Skip to content

PyTriton

model_navigator.api.pytriton

Public API definition for PyTriton related functionality.

DynamicBatcher dataclass

Dynamic batcher configuration.

More in Triton Inference Server documentation

Parameters:

Name Type Description Default
max_queue_delay_microseconds int

The maximum time, in microseconds, a request will be delayed in the scheduling queue to wait for additional requests for batching.

0
preferred_batch_size Optional[list]

Preferred batch sizes for dynamic batching.

None
preserve_ordering bool

Should the dynamic batcher preserve the ordering of responses to match the order of requests received by the scheduler.

False
priority_levels int

The number of priority levels to be enabled for the model.

0
default_priority_level int

The priority level used for requests that don't specify their priority.

0
default_queue_policy Optional[QueuePolicy]

The default queue policy used for requests.

None
priority_queue_policy Optional[Dict[int, QueuePolicy]]

Specify the queue policy for the priority level.

None

ModelConfig dataclass

Additional model configuration for running model through Triton Inference Server.

Parameters:

Name Type Description Default
batching bool

Flag to enable/disable batching for model.

True
max_batch_size int

The maximal batch size that would be handled by model.

4
batcher DynamicBatcher

Configuration of Dynamic Batching for the model.

DynamicBatcher()
response_cache bool

Flag to enable/disable response cache for the model

False

PyTritonAdapter(package, strategy=None)

Provides model and configuration for PyTrtion deployment.

Initialize PyTritonAdapter.

Parameters:

Name Type Description Default
package Package

A package object to be searched for best possible model.

required
strategy Optional[RuntimeSearchStrategy]

Strategy for finding the best model.
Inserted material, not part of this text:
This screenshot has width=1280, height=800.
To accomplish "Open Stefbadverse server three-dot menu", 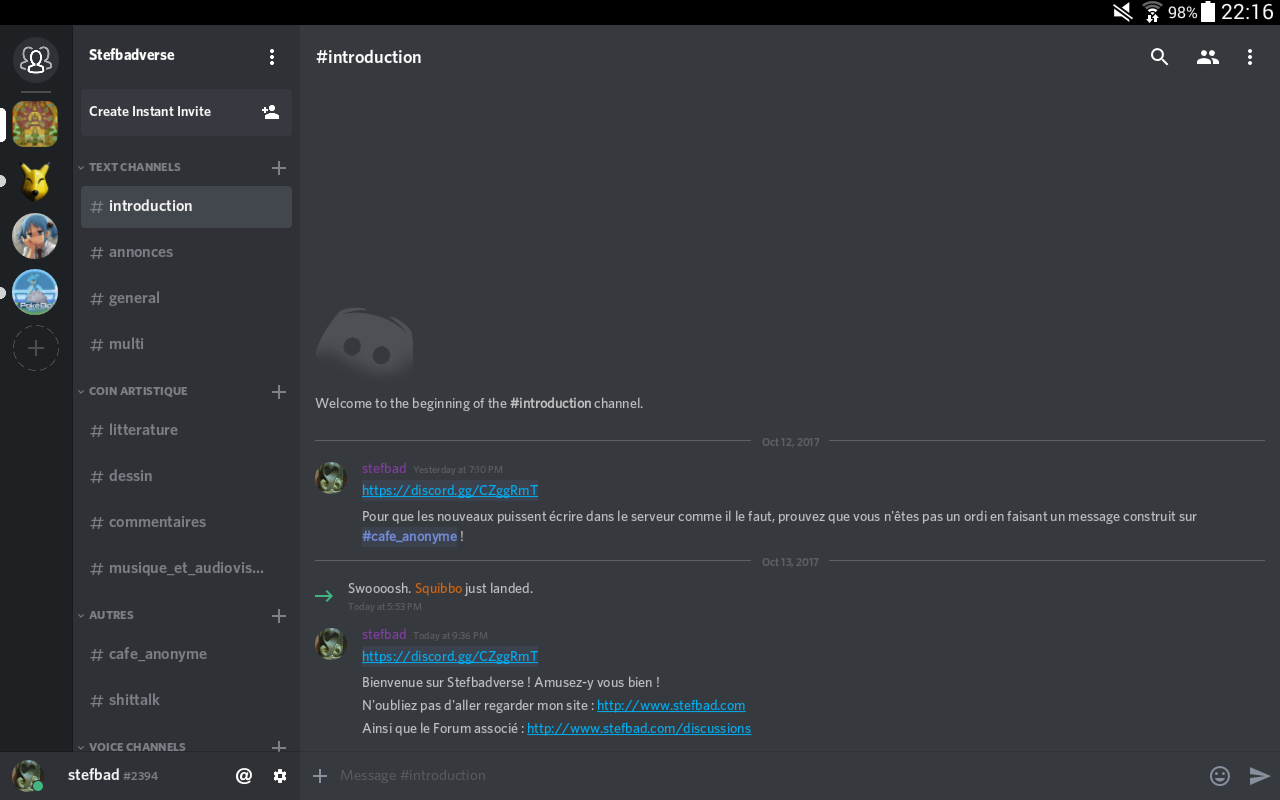I will (x=272, y=57).
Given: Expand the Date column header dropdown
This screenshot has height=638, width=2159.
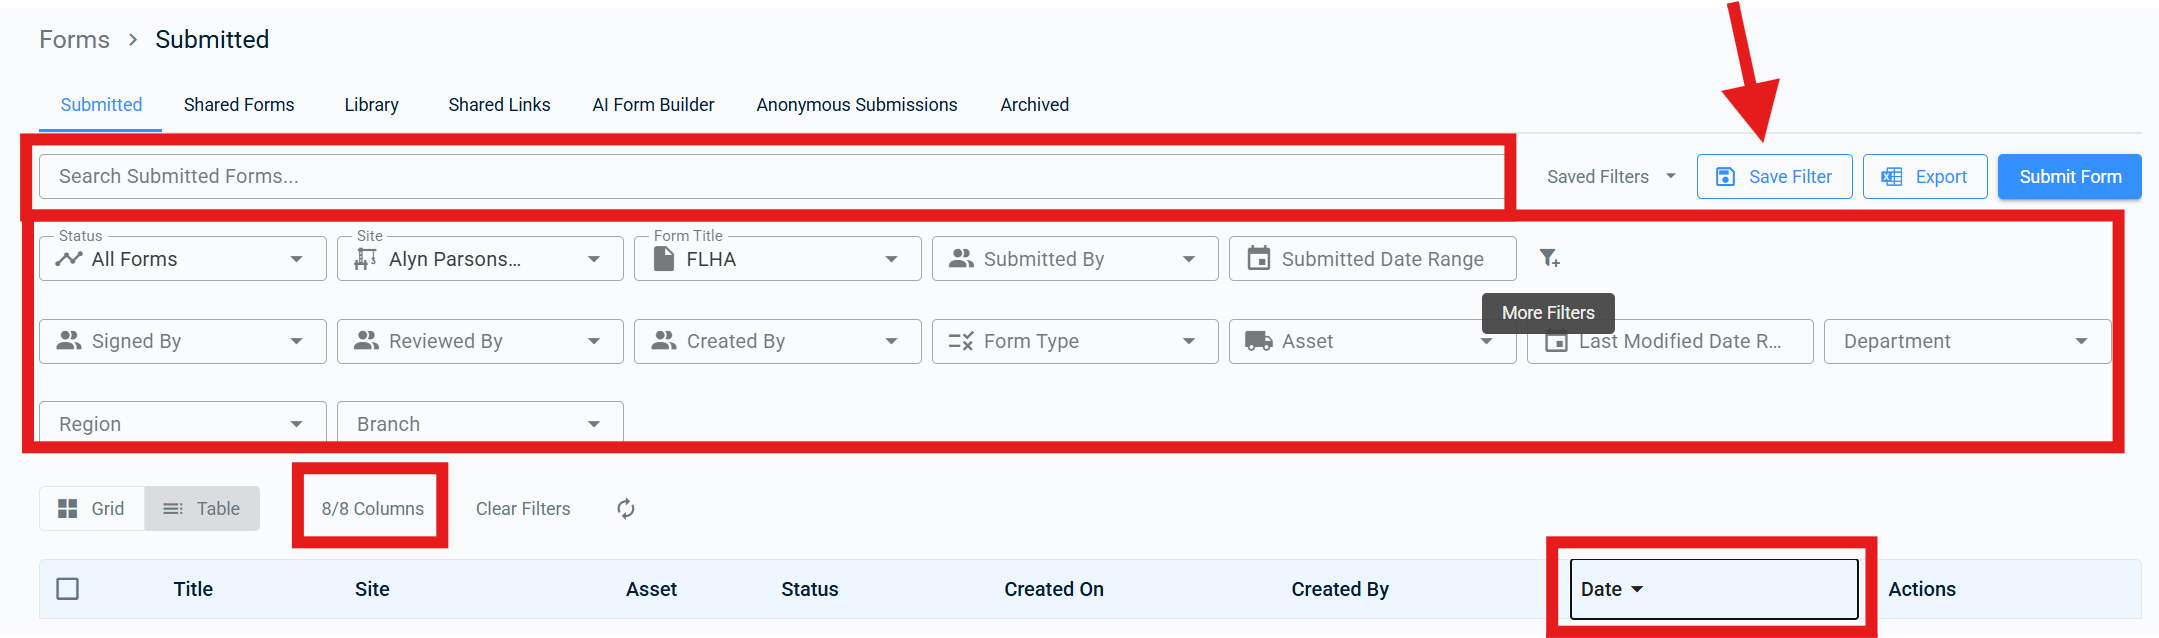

Defaults to MaxThroughputAndMinLatencyStrategy

None
Source code in model_navigator/api/pytriton.py
def __init__(self, package: Package, strategy: Optional[RuntimeSearchStrategy] = None):
    """Initialize PyTritonAdapter.

    Args:
        package: A package object to be searched for best possible model.
        strategy: Strategy for finding the best model. Defaults to `MaxThroughputAndMinLatencyStrategy`
    """
    self._package = package
    self._strategy = MaxThroughputAndMinLatencyStrategy() if strategy is None else strategy
    self._runner = self._package.get_runner(strategy=self._strategy)
    self._batching = self._package.status.config.get("batch_dim", None) == 0

batching: bool property

Returns status of batching support by the runner.

Returns:

Type Description
bool

True if runner supports batching, False otherwise.

config: ModelConfig property

Returns config for pytriton.

Returns:

Type Description
ModelConfig

ModelConfig with configuration for PyTrtion bind method.

inputs: List[Tensor] property

Returns inputs configuration.

Returns:

Type Description
List[Tensor]

List with Tensor objects describing inputs configuration of runner

outputs: List[Tensor] property

Returns outputs configuration.

Returns:

Type Description
List[Tensor]

List with Tensor objects describing outpus configuration of runner

runner: NavigatorRunner property

Returns runner.

Runner must be activated before use with activate() method.

Returns:

Type Description
NavigatorRunner

Model Navigator runner.

QueuePolicy dataclass

Model queue policy configuration.

More in Triton Inference Server documentation

Parameters:

Name Type Description Default
timeout_action TimeoutAction

The action applied to timed-out request.

TimeoutAction.REJECT
default_timeout_microseconds int

The default timeout for every request, in microseconds.

0
allow_timeout_override bool

Whether individual request can override the default timeout value.

False
max_queue_size int

The maximum queue size for holding requests.

0

Tensor dataclass

Model input and output definition for Triton deployment.

Parameters:

Name Type Description Default
shape tuple

Shape of the input/output tensor.

required
dtype Union[np.dtype, Type[np.dtype], Type[object]]

Data type of the input/output tensor.

required
name Optional[str]

Name of the input/output of model.

None
optional Optional[bool]

Flag to mark if input is optional.

False

TimeoutAction

Bases: enum.Enum

Timeout action definition for timeout_action QueuePolicy field.

Parameters:

Name Type Description Default
REJECT str

Reject the request and return error message accordingly.

required
DELAY str

Delay the request until all other requests at the same (or higher) priority levels that have not reached their timeouts are processed.

required